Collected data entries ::
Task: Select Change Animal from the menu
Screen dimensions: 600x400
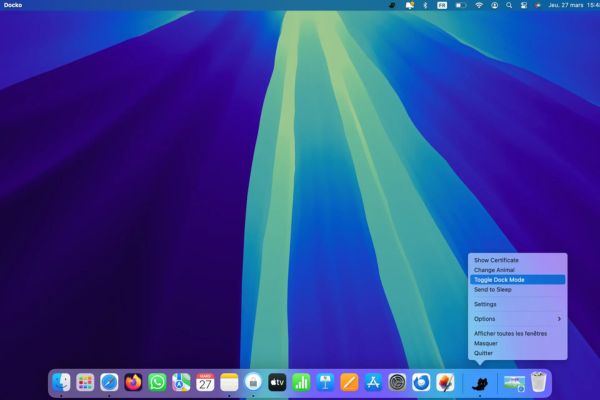Action: (x=493, y=270)
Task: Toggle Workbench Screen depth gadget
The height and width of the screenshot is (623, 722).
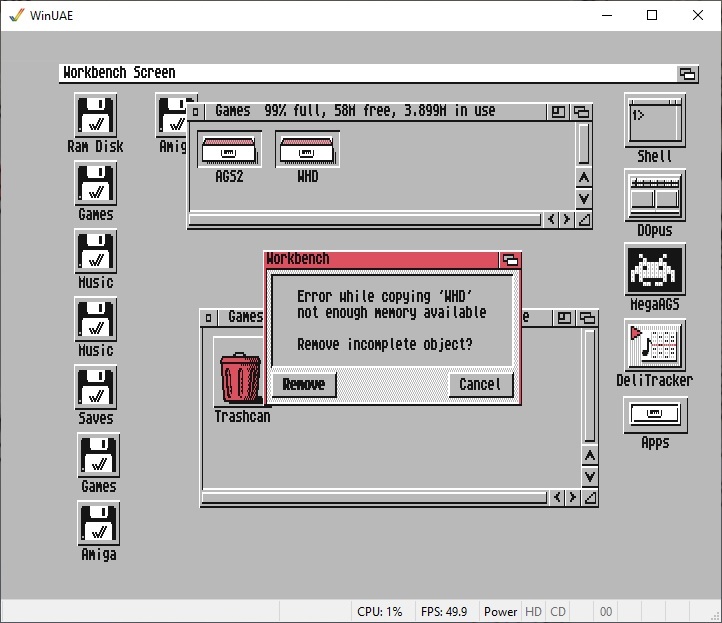Action: coord(687,73)
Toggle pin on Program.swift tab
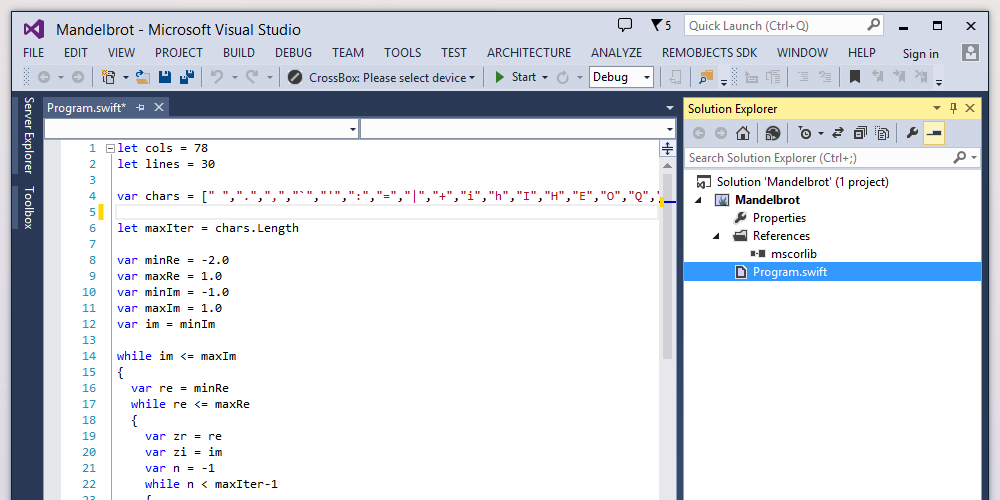1000x500 pixels. (140, 107)
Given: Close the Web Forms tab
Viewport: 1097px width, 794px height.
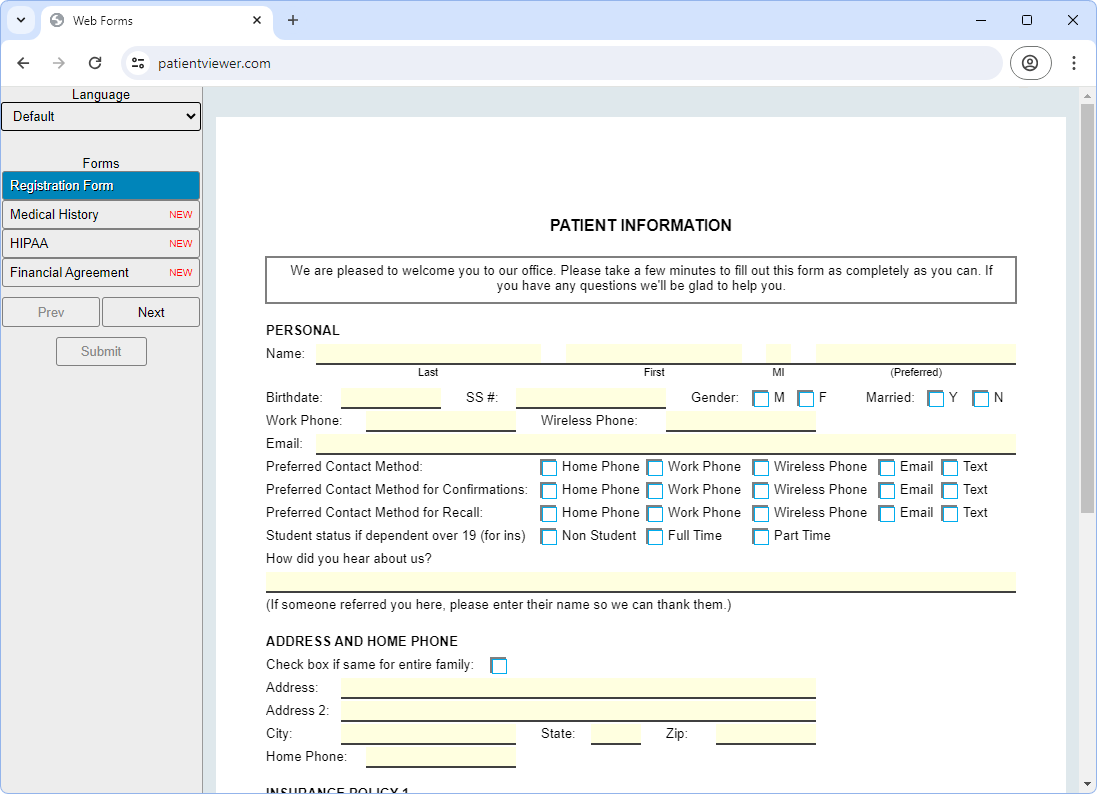Looking at the screenshot, I should (257, 20).
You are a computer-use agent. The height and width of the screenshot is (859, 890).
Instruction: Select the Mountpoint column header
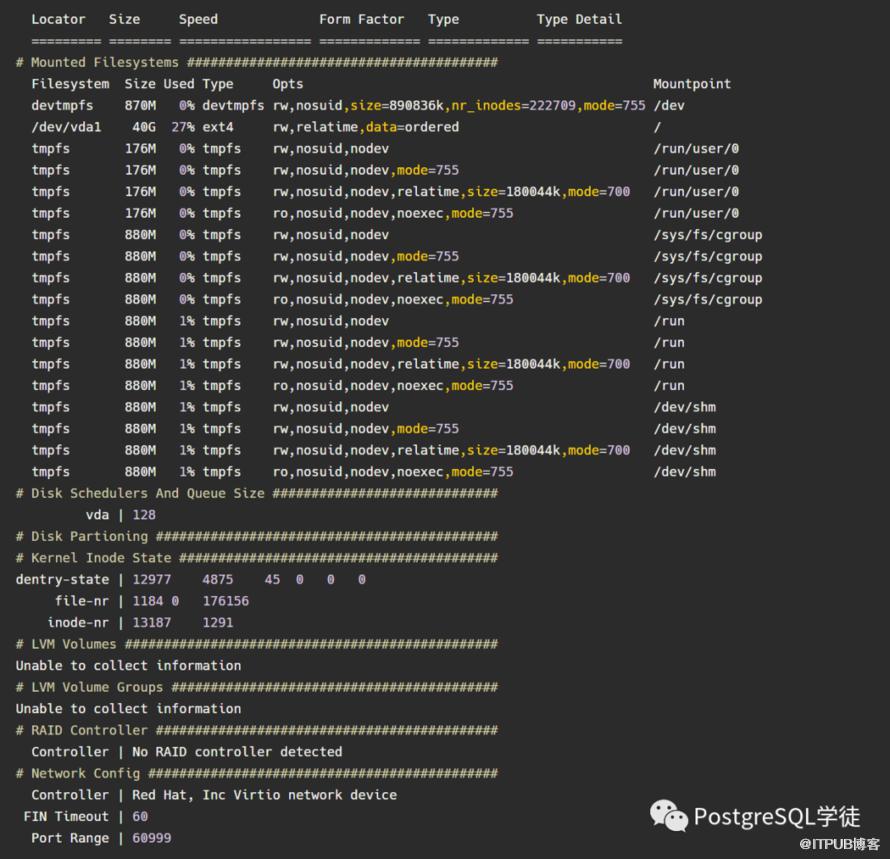click(692, 84)
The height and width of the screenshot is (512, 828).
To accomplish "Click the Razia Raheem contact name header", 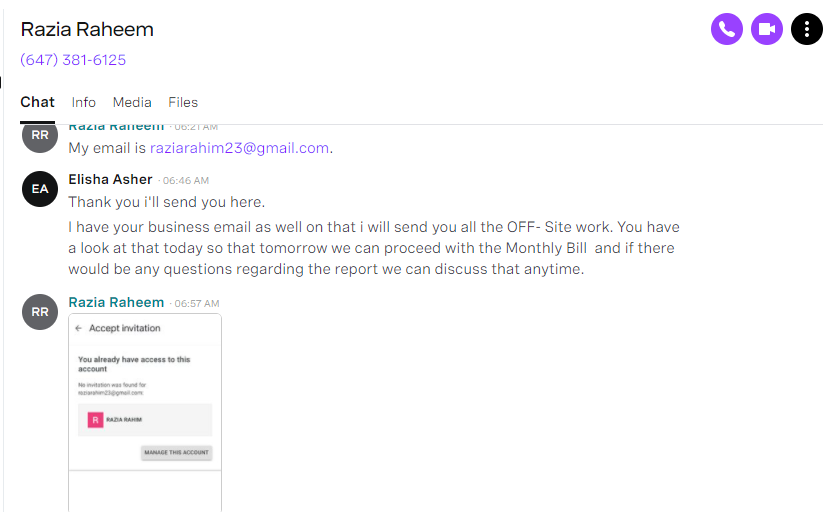I will (87, 30).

Your instructions :: Of the lines above, copy only those from the one holding "Toggle pin on Program.swift tab" to the one holding "You are a computer-use", both included, and exclude every image.

Answer to the exercise ::
Toggle pin on Program.swift tab
1000x500 pixels. (140, 107)
Given: Close the Web Forms tab
Viewport: 1097px width, 794px height.
Looking at the screenshot, I should (257, 20).
You are a computer-use agent. The height and width of the screenshot is (859, 890).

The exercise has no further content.